▶ [DATA FOR THE TASK]:
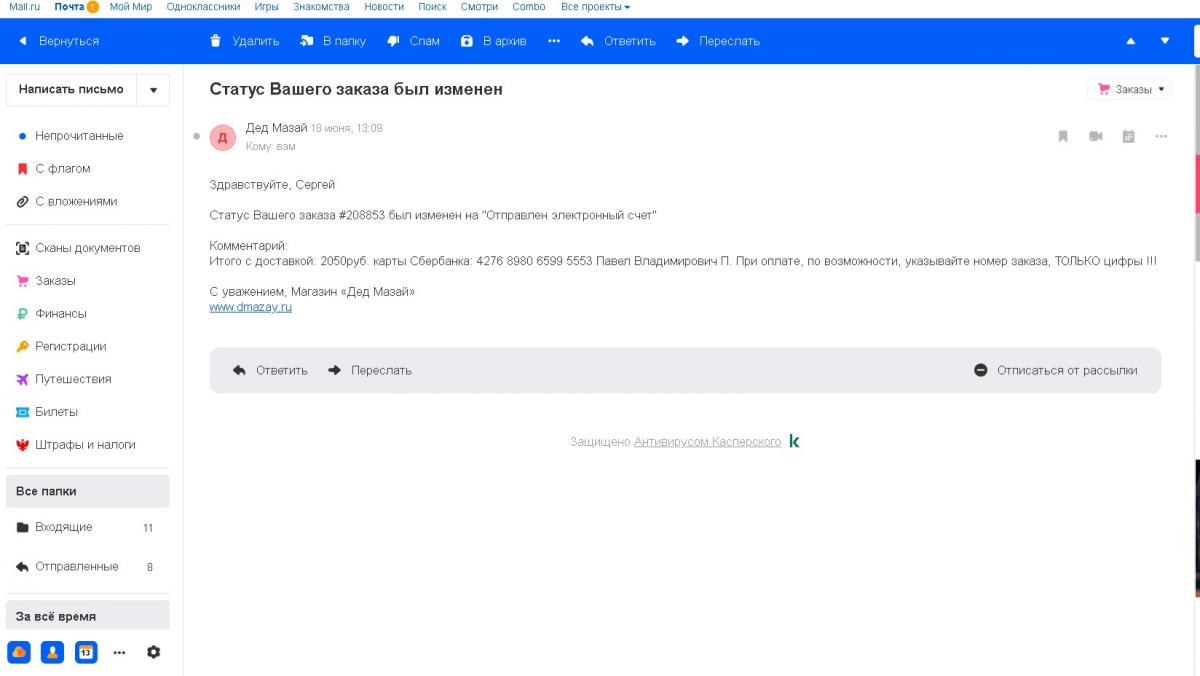Mark the email as Спам
Viewport: 1200px width, 676px height.
[x=413, y=41]
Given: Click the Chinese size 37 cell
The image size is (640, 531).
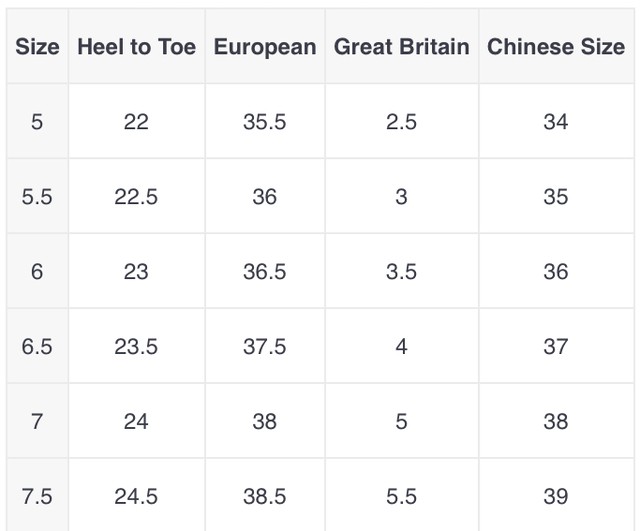Looking at the screenshot, I should click(556, 346).
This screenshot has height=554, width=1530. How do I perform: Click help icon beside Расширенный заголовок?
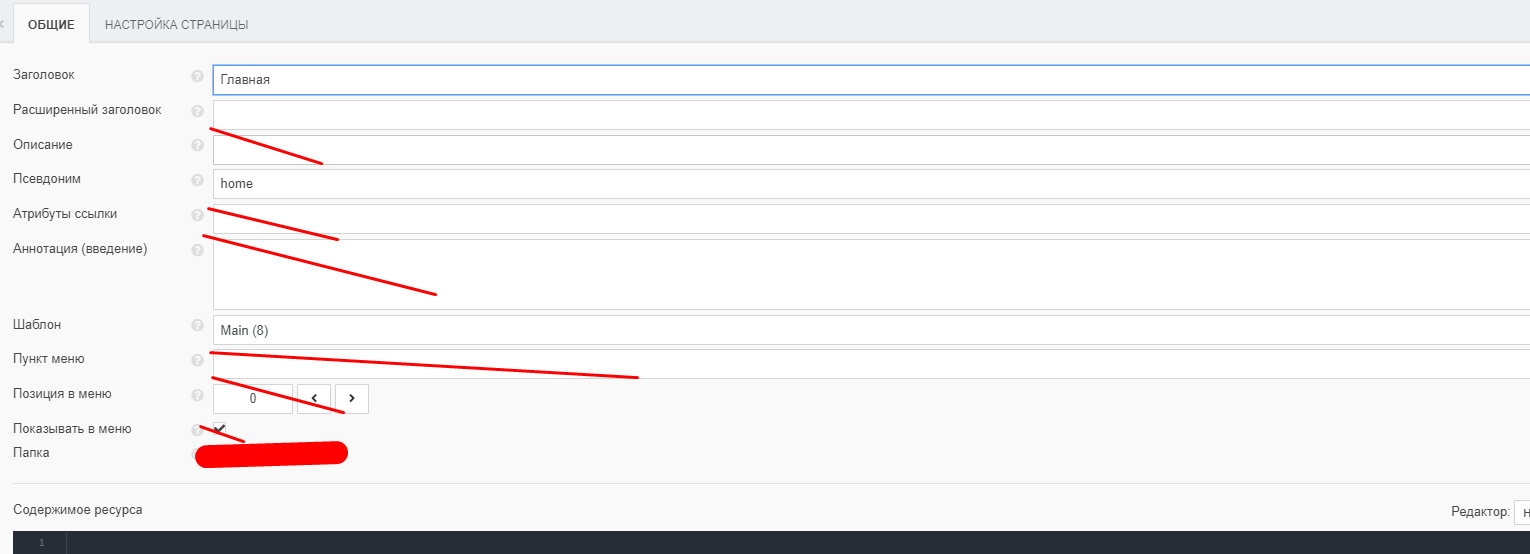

▶ [PROBLEM TO SOLVE]: Copy the entries word for word, beginning at the first line and continuing through the line that contains "Looking at the". Leave the pictures out of your copy.

▶ [RESULT]:
Mark the email as Спам
Viewport: 1200px width, 676px height.
[x=413, y=41]
Given: Click the Chinese size 37 cell
The image size is (640, 531).
Looking at the screenshot, I should click(556, 346).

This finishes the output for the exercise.